#### Records to use

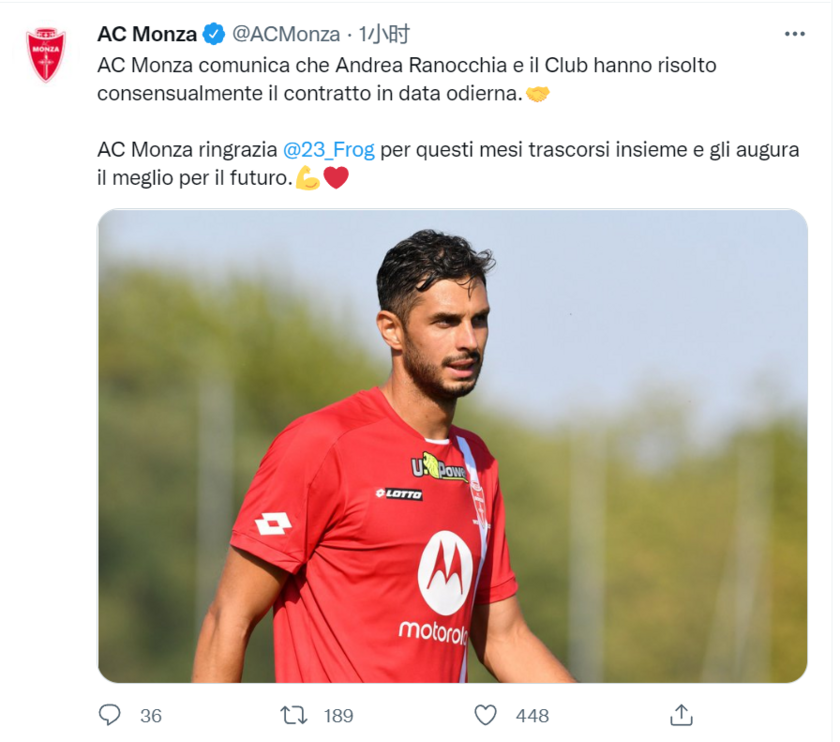Open the reply comment icon
Image resolution: width=840 pixels, height=742 pixels.
coord(110,715)
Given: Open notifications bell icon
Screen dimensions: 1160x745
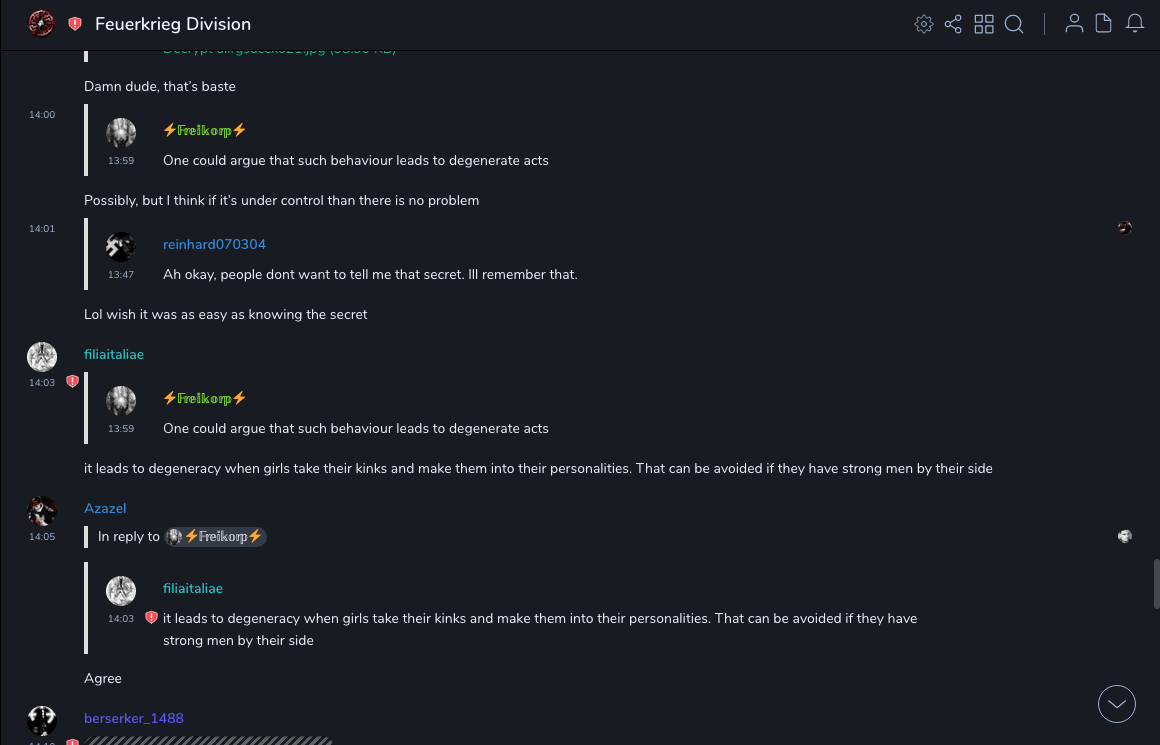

########

- **Problem requirements**
The lines to return run from the line containing "Given: Open notifications bell icon" through the last line of the records. Give them exactly, omitting pictures.

- **Reply to the exercise**
Given: Open notifications bell icon
Screen dimensions: 1160x745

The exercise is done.